Hoping gender equality would boost the nation’s economic revival, Mao declared that “women hold up half the sky” back in the 1950s.
Propaganda art that followed depicted muscular women working alongside men in all kinds of professions, encouraging society to see them as equals. Today, a higher proportion of Chinese women occupy positions of professional power than in other, more developed, East Asian nations.
Yet in a traditionally Confucian society, women are also expected to be good wives, mothers and daughters. They face the difficult task of fulfilling the dual roles established by divergent cultural and political values. This is not only a challenge for individual women, but for Chinese media, whose characters rarely exhibit both professional competence and strong commitments to their partners and families.
In fact, the most common female archetypes either revert back to antiquated notions of beauty—women who are demure and delicate—or borrow from Western ideas of total independence and sexual liberation, as evidenced in Chinese imitations of Sex and the City. Neither approach deals with the more complex, negotiated identities of modern Chinese women.

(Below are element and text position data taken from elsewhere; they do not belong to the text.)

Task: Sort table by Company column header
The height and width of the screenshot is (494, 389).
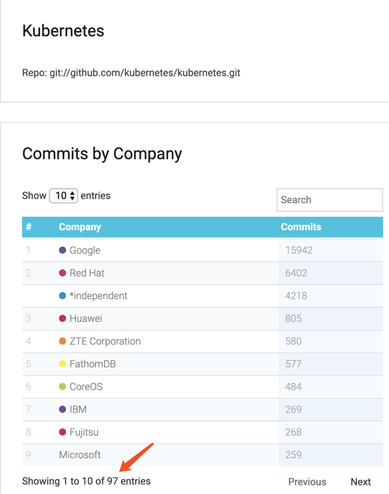Action: pyautogui.click(x=80, y=227)
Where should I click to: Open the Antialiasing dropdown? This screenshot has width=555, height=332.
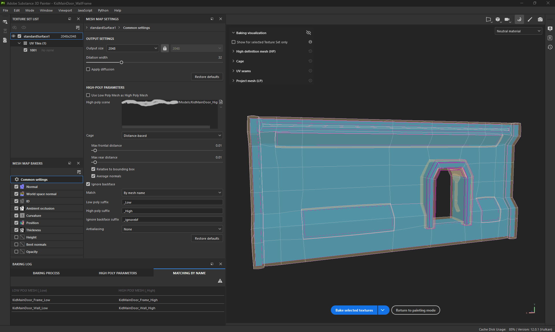(x=172, y=229)
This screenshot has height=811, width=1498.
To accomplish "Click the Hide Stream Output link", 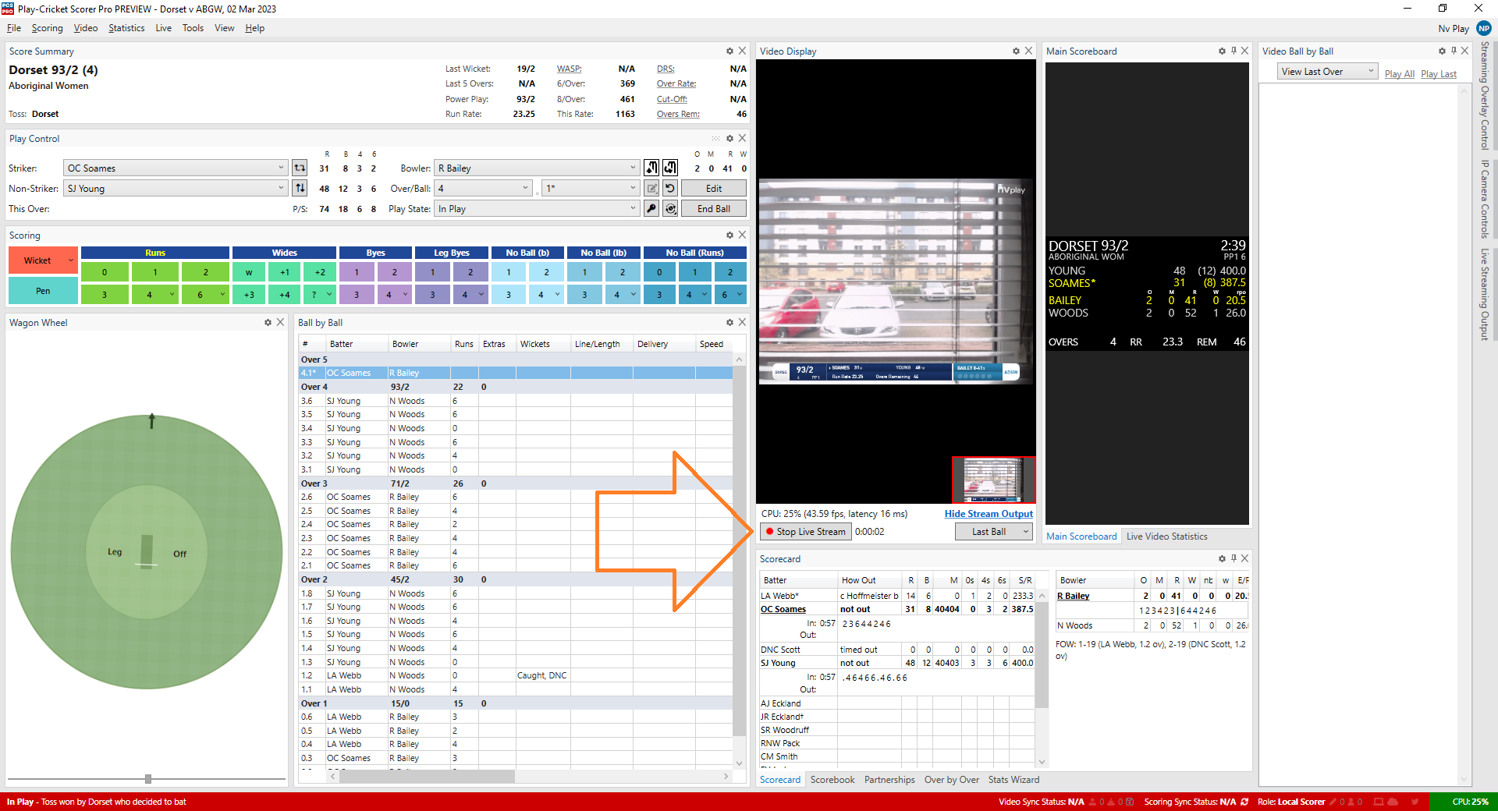I will (988, 514).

Technology giants Baidu and Youku both came under fire for their sites’ International Women’s Day doodles this year, which landed heavily on the demure and delicate side of the ledger. Baidu featured a young girl on top of a music box, who, when wound up, transformed into a princess, while Youku showed a woman drinking tea in a rocking chair, nestled in a frame of flowers.
On the flip side, the immensely popular Tiny Times movie franchise, which is due to release its fourth episode this year, gives a spectacularly superficial account of Chinese career women. Beauties draped head to toe in designer clothing have affairs with handsome metrosexual men and engage in workplace conflicts with equally good-looking male bosses.
More promising is a new direction led by sports brands. This may be unsurprising to readers in the West, where the category has historically promoted female empowerment, as evidenced in Nike’s 1980s ‘Be as tough as she is’ ads. But in China, where there’s minimal support for athletics, it’s astounding to see sports communications leading this shift.
Initially sports brands continued to cast Chinese women in a feminine light. In Li Ning’s 2009 ‘Inner shine’ campaign, women were shown as slim, peaceful and pristine. But in 2012, Nike and W+K broke away from these images with its ‘Be amazing’ campaign. The spot featured a sweaty, frazzled Ella, the singer from Taiwanese girl band S.H.E, after a workout. Nike was also one of the first brands in any category to address familial and societal pressures young girls commonly face in China, including a love/hate relationship with the mirror and pressure to conceal their curves.
Meanwhile, Adidas has been pushing its ‘All in for #mygirls’ message, which celebrates the sisterhood of sports. The campaign, which has run since 2013, hopes to encourage women to break personal bests through the support of their (sisters). While Adidas concentrates on the lifestyle and social bonding aspects of sports, its women’s campaigns still endeavour to break with feminine norms by, for instance, showing female traceurs running off course instead of running ‘properly’ on a defined track.
Outside of sports, however, few brands are celebrating female intelligence, creativity and effort, despite a number of excellent real-world role models: Chai Jing for her self-financed documentary Under the Dome, Cao Fei for her significant contribution to Chinese contemporary art, or Ma Jiajia as an inspirational post-90s entrepreneur who opened a sex shop after graduating.
So the question remains, when will advertisers catch up? Dove’s ‘Real beauty’ campaign has been around since 2004, but there’s only been one major adaptation for the China market—the 2013 ‘Real beauty sketches’. Car ads still put women outside the car or in the passenger seat, even though the number of female drivers has risen more than 11 times in the past 10 years, compared to just 7.4 times for men.
Returning to Mao, Scholars Tina Mai Chen and Harriet Evans argue that propaganda poster depictions of women were not as radically feminist as some have imagined. Those women’s hard, muscular bodies were merely clones of male bodies, and in images that showed women working side-by-side with men they were almost always put in a subordinate role. Perhaps contemporary media portrayals of women are not regressive, but neither are they progressive. That leaves real opportunities for brands that can find ways to resonate with the complex lived realities of contemporary Chinese women.